Chaque jour, les gendarmes et les policiers sanctionnent plus de 200 usagers de cannabis sur la voie publique, dont une grosse part en région parisienne. Le ministère de l’Intérieur estime que ce sont « des débuts encourageants » même si le bilan peut sembler modeste et ne dessine pas encore une politique, rapporté aux grands bassins de population et aux grandes villes où le ministère veut mettre la pression sur les consommateurs.
60% en Seine Saint-Denis
C’est dans la région Île-de-France où le plus de PV ont été dressés. Près de 1 000 dont 60% en Seine Saint-Denis.

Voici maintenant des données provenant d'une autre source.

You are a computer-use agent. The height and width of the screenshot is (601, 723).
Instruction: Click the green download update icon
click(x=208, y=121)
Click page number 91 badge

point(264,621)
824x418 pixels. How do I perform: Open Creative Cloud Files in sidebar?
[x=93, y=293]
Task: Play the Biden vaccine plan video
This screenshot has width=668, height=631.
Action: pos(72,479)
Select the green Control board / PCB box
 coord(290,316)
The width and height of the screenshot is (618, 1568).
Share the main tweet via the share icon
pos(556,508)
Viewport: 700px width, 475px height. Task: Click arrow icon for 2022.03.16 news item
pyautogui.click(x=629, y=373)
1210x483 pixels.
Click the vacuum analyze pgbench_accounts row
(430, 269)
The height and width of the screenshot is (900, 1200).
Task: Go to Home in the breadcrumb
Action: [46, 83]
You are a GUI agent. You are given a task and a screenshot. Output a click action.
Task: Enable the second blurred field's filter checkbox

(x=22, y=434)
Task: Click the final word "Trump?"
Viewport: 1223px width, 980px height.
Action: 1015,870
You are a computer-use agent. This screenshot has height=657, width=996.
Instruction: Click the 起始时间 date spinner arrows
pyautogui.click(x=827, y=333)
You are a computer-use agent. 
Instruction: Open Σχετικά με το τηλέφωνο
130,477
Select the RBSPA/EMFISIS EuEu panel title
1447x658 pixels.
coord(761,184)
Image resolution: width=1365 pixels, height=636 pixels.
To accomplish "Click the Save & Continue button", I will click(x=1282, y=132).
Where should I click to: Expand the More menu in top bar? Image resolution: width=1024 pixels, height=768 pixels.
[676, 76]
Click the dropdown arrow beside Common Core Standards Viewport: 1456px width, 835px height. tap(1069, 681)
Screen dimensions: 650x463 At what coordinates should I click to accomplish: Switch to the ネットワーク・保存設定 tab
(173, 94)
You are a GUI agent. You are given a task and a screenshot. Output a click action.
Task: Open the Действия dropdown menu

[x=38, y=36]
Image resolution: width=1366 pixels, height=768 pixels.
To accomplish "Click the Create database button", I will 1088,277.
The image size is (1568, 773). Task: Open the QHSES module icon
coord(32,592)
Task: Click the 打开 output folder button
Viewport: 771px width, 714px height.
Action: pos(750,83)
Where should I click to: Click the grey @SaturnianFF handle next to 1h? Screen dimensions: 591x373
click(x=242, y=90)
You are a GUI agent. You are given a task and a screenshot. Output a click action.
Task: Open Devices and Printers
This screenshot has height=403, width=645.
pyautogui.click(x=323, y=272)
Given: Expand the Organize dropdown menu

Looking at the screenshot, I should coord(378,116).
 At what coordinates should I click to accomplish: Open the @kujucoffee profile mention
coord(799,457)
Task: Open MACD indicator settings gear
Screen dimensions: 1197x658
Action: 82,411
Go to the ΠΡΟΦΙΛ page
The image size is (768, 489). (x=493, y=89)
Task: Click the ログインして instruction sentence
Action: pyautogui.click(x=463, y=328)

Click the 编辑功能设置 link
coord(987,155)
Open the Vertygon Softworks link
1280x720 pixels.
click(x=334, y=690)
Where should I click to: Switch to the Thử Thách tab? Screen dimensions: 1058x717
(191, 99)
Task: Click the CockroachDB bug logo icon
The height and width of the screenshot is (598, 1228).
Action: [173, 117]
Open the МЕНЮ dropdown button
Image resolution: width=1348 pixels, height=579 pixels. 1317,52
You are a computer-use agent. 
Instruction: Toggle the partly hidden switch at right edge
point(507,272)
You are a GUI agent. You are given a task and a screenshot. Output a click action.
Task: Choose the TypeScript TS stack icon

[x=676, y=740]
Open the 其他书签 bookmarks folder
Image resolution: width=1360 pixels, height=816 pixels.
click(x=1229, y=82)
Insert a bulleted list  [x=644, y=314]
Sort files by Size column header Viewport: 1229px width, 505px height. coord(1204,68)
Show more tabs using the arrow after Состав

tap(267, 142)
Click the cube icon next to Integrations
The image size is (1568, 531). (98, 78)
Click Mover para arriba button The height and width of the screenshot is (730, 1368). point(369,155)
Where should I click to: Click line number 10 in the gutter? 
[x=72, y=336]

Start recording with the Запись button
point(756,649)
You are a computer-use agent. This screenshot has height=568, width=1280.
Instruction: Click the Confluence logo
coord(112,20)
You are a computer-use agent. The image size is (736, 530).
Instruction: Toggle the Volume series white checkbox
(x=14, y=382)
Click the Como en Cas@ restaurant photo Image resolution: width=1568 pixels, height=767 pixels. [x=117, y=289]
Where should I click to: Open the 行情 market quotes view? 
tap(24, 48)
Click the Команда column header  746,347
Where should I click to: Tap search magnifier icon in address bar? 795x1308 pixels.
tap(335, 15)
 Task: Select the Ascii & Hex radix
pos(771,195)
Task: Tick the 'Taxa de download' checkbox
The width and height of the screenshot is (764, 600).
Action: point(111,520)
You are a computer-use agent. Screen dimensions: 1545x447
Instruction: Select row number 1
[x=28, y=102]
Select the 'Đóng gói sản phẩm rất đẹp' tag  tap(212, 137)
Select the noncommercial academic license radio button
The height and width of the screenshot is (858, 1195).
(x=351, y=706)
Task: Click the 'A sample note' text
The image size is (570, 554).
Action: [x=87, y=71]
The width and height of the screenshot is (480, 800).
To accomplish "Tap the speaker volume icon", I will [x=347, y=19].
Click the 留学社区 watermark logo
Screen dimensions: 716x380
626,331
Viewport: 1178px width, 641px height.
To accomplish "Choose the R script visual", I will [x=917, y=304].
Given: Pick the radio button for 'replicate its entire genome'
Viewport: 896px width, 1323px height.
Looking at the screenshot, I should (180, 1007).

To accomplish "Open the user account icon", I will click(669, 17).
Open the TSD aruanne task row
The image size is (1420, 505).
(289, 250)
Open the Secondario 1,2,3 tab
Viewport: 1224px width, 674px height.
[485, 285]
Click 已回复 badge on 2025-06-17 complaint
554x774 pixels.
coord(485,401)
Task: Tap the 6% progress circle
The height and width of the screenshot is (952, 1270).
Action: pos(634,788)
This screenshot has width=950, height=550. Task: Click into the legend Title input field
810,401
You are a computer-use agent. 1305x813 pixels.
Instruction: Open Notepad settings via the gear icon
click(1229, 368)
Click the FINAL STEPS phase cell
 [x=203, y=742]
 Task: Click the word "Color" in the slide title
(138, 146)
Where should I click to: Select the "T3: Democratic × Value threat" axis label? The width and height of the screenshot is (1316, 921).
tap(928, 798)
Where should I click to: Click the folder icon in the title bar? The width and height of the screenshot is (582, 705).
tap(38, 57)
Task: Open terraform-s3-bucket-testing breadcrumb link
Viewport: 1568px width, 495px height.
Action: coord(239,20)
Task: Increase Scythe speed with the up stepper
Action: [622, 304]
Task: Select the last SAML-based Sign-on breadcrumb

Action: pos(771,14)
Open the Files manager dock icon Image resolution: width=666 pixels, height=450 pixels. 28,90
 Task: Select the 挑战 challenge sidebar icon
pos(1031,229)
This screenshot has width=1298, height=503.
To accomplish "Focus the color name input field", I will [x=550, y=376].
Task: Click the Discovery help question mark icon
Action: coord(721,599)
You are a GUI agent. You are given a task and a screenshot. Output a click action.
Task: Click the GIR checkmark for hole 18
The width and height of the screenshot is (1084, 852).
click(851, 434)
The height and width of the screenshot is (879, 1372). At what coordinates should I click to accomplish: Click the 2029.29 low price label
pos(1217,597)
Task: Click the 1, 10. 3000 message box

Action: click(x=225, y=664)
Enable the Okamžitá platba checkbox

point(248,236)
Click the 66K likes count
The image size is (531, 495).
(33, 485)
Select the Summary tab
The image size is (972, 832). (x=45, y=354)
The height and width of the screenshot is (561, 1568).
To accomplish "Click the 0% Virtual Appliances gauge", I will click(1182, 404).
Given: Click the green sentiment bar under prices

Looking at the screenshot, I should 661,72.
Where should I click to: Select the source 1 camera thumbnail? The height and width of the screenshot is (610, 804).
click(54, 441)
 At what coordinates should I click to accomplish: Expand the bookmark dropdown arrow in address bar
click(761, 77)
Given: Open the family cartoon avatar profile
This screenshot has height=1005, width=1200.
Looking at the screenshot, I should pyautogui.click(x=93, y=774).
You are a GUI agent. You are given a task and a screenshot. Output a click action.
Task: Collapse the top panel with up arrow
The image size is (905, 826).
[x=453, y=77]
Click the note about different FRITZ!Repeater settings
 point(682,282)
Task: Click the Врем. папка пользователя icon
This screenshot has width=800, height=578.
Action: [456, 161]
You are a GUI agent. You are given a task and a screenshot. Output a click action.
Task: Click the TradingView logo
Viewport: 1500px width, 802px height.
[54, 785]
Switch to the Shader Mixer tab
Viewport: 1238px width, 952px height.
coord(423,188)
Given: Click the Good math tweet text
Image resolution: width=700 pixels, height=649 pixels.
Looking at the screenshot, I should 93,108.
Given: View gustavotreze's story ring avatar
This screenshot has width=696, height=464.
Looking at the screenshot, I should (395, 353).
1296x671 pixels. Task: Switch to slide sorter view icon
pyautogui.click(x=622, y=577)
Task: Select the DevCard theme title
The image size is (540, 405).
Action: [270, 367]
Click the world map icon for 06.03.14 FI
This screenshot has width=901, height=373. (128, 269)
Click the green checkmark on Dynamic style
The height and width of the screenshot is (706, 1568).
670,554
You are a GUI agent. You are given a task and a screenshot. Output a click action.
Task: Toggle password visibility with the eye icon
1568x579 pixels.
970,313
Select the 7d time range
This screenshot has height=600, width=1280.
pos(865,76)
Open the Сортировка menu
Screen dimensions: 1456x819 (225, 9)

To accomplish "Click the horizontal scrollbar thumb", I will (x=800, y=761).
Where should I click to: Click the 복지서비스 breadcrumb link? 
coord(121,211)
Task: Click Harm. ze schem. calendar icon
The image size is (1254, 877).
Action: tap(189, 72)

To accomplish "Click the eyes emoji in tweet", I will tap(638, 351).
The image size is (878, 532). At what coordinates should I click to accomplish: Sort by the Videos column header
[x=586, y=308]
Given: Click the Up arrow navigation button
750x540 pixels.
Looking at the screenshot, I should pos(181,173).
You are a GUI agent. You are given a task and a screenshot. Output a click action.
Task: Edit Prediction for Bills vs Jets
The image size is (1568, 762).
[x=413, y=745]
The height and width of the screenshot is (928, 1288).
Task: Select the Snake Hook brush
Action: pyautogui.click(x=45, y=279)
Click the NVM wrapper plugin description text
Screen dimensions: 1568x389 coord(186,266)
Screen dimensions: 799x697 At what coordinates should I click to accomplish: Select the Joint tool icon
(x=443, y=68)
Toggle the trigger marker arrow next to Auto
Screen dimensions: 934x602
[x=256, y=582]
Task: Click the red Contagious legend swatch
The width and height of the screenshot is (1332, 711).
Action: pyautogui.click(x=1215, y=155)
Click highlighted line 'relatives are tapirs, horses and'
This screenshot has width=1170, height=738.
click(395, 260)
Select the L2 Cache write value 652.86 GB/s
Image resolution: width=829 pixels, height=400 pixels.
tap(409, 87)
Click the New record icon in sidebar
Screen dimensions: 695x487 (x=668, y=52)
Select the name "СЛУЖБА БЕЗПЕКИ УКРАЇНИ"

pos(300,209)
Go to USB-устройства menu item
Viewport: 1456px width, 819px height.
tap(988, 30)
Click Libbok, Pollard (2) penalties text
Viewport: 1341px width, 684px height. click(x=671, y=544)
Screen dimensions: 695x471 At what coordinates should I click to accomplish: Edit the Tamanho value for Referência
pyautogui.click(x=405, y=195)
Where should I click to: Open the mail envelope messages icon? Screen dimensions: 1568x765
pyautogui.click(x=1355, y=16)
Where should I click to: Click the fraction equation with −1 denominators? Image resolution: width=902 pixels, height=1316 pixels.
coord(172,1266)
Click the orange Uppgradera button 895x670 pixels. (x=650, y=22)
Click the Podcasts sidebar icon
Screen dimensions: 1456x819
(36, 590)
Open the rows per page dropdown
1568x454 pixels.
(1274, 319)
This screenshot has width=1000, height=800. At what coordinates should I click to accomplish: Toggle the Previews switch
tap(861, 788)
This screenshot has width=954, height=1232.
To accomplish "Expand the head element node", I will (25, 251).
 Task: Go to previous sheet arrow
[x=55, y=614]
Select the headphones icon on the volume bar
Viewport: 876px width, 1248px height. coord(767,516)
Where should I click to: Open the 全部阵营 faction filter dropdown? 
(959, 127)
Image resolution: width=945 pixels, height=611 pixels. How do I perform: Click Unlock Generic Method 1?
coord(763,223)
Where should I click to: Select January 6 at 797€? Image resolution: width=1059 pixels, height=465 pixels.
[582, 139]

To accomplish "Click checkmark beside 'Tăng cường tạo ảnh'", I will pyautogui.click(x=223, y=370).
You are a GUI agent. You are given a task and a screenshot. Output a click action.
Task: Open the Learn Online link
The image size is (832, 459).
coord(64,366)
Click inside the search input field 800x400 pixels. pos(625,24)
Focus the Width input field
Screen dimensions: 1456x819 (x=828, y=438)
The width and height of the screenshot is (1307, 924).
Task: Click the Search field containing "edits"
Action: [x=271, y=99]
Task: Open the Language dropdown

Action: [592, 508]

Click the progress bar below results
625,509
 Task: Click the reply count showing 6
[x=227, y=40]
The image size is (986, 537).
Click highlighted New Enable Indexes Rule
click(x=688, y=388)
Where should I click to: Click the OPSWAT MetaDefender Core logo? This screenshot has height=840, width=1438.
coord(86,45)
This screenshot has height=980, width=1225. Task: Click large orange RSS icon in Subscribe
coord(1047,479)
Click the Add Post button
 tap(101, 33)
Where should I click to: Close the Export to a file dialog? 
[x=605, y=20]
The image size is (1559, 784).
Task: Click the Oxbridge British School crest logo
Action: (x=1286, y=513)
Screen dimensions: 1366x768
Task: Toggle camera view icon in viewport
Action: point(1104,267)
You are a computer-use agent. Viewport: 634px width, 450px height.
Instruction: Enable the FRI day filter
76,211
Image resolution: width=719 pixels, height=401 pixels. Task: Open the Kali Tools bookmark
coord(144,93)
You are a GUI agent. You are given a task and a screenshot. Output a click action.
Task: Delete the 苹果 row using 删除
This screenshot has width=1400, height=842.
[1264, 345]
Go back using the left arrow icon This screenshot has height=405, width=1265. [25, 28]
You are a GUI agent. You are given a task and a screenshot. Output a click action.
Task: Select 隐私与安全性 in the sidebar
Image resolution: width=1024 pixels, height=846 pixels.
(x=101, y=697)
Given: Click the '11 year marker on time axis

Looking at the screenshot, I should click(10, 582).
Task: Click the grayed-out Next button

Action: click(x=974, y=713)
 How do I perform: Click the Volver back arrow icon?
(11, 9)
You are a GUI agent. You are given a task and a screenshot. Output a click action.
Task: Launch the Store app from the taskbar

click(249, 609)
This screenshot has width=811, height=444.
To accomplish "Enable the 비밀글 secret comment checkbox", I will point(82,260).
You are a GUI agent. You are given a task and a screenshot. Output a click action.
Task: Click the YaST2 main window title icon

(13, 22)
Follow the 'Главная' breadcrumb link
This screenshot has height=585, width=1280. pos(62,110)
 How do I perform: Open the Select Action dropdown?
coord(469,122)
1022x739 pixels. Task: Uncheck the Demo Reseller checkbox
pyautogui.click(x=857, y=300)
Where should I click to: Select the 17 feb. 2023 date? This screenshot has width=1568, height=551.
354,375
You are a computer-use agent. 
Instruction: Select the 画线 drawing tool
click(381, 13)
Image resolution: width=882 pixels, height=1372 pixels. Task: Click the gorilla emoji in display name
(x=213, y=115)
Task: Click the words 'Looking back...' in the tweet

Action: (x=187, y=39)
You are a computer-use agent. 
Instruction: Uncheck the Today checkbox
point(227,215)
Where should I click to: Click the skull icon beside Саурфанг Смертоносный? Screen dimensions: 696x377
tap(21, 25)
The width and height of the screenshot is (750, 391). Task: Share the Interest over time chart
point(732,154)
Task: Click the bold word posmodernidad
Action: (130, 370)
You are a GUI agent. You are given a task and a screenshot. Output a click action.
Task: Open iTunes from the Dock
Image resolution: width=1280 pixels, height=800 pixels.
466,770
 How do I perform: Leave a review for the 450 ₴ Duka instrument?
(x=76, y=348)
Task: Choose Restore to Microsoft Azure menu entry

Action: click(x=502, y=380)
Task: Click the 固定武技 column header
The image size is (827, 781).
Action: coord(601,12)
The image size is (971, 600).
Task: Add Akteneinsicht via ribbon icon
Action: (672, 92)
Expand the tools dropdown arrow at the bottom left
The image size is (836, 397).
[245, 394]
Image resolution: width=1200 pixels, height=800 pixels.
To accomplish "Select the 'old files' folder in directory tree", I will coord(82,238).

Un chiffre qui illustre à lui seul, que les instructions et les priorités données aux forces de l’ordre varient d’un territoire à l’autre. Les gendarmes et les policiers ont peut-être plus de pression et de demandes de résultats dans les quartiers sensibles que dans les quartiers moins populaires où l’usage de stupéfiants est pourtant le même.
La politique du chiffre dessine aussi la carte de ces nouveaux PV anti-stups qui génèrent, on le rappelle, de l’argent pour l’État. 150 euros à 250 euros par contravention, ce qui n’est pas négligeable.